O objetivo do BRB seria usar a parceria com o Flamengo (o banco público já é patrocinador do clube) para aumentar a capitalização do banco, que, atualmente, vive uma crise de liquidez causada pelo escândalo envolvendo o Banco Master.

Mesmo com a crise financeira bilionária que afeta o banco, o BRB segue em negociações para renovar os contratos de patrocínio com o Flamengo. O acordo atual, que vence neste mês de março, gira em torno de R$ 25 milhões por ano.

Pelo novo acerto que está sendo debatido, o valor deve aumentar com base no IPCA (Índice de Preços ao Consumidor Amplo), e o contrato deve ter duração de mais três anos. A renovação negociada contempla patrocínios ao futebol profissional nas modalidades masculina e feminina.

O BRB tem um rombo estimado em, pelo menos, R$ 6,6 bilhões, e pretende usar a força da marca do Flamengo pelo Brasil para atrair novos clientes, com a ideia de que o aplicativo seria um “banco oficial do time”, o que poderia captar torcedores para a nova empresa digital.

Segundo apuração da CNN Brasil, a ideia é abrir uma empresa separada da estrutura do BRB, ou seja, uma subsidiária com autonomia administrativa, voltada especificamente para a gestão do banco com o Flamengo.

O time carioca possui a maior torcida do Brasil, o que indica a possibilidade de um volumoso público-alvo em potencial para o banco online. Um levantamento do Ipsos-Ipec mostra que o Flamengo tem um quinto (cerca de 21%) do total de torcedores de futebol no país.

O BRB já possui junto ao Flamengo, além dos patrocínios, um banco digital: o Nação BRB Fla. Porém, no modelo atual, não há uma gestão separada para o banco e ele não atua como uma empresa autônoma – o que é a ideia do BRB para a nova iniciativa, com o “FlamengoBank”.

Medidas de socorro

O BRB busca opções no mercado para tentar aumentar sua capitalização e recuperar a estabilidade financeira. Desde a liquidação do Banco Master, em novembro de 2025, vieram a público valores que o Banco de Brasília havia investido em títulos “podres” da empresa do banqueiro Daniel Vorcaro.

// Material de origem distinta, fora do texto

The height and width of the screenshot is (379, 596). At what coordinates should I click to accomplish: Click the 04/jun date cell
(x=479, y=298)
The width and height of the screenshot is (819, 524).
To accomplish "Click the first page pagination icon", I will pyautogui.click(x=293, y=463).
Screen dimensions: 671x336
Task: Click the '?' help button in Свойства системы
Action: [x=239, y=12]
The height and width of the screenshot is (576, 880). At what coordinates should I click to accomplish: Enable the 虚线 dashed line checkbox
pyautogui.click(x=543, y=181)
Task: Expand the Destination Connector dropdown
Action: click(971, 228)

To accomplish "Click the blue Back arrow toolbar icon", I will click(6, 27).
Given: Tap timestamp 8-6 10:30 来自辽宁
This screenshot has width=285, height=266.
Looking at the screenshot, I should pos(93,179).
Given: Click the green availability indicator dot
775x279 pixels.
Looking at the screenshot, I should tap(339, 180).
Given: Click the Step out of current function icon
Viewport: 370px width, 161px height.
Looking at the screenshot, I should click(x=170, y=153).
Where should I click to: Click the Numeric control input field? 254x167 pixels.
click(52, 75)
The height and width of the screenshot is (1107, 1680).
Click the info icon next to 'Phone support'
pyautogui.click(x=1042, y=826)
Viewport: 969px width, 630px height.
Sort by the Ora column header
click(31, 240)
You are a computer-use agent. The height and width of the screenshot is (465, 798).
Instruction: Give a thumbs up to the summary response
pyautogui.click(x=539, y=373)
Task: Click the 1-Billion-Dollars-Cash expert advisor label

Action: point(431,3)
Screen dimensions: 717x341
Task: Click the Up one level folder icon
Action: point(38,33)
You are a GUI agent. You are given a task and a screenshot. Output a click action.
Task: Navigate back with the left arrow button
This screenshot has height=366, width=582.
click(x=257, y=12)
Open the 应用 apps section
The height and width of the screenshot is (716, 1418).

De acordo com o atual presidente do BRB, o rombo do banco, causado pelos prejuízos com a compra de ativos do Master, gira em torno de R$ 6,6 bilhões, podendo chegar até a R$ 8 bilhões – auditorias internas ainda estão em curso nas contas do BRB.

“FlamengoBank” é uma das opções da lista de possibilidades que inclui, ainda, a criação de fundos especiais a partir dos títulos que sobraram do Master (dados preliminares indicam que o BRB possui cerca de R$ 10 bilhões em ativos “bons” comprados de Vorcaro) e a venda de subsidiárias (como a BRB Financeira).

Além disso, um projeto de lei que transfere imóveis públicos do governo do Distrito Federal para o controle do BRB foi aprovado na Câmara Legislativa do DF no início do mês.

A transferência dos imóveis é alvo de críticas de ambientalistas – alguns terrenos estão em áreas de conservação – e de deputados da oposição ao governador Ibaneis Rocha, que questionam a falta de informações sobre os valores das propriedades.